Bogusly charged and convicted, she was guilty only of being Muslim in America at the wrong time. A Pakistani national, she was deeply religious, very small, thoughtful, studious, quiet, polite, shy, soft-spoken, barely noticeable in a gathering, not extremist or fundamentalist, and, of course, no terrorist.
She attended MIT and Brandeis University where she earned a doctorate in neurocognitive science. She did volunteer charity work, taught Muslim children on Sundays, distributed Korans to area prison inmates, dedicated herself to helping oppressed Muslims worldwide, yet lived a quiet, unassuming nonviolent life.
Nonetheless, she was accused of being a "high security risk" for alleged Al-Qaeda connections linked to planned terrorist attacks against New York landmarks, including the Statue of Liberty, Brooklyn Bridge and Empire State Building, accusations so preposterous they never appeared in her indictment.
The DOJ's more likely interest was her connection through marriage to a nephew of Khalid Sheikh Mohammed (KSM), the bogusly charged 9/11 mastermind who confessed after years of horrific torture.
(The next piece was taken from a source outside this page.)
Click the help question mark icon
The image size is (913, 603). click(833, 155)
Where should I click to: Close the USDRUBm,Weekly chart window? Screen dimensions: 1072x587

US authorities tried using them both - to coerce KSM to link Siddiqui to Al Qaeda, and she to acknowledge his responsibility for 9/11 - something she knew nothing about or anything about her distant relative.
Her trial was a travesty of justice based on the preposterous charge that in the presence of two FBI agents, two Army interpreters, and three US Army officers, she (110 pounds and frail) assaulted three of them, seized one of their rifles, opened fire at close range, hit no one, yet she was severely wounded.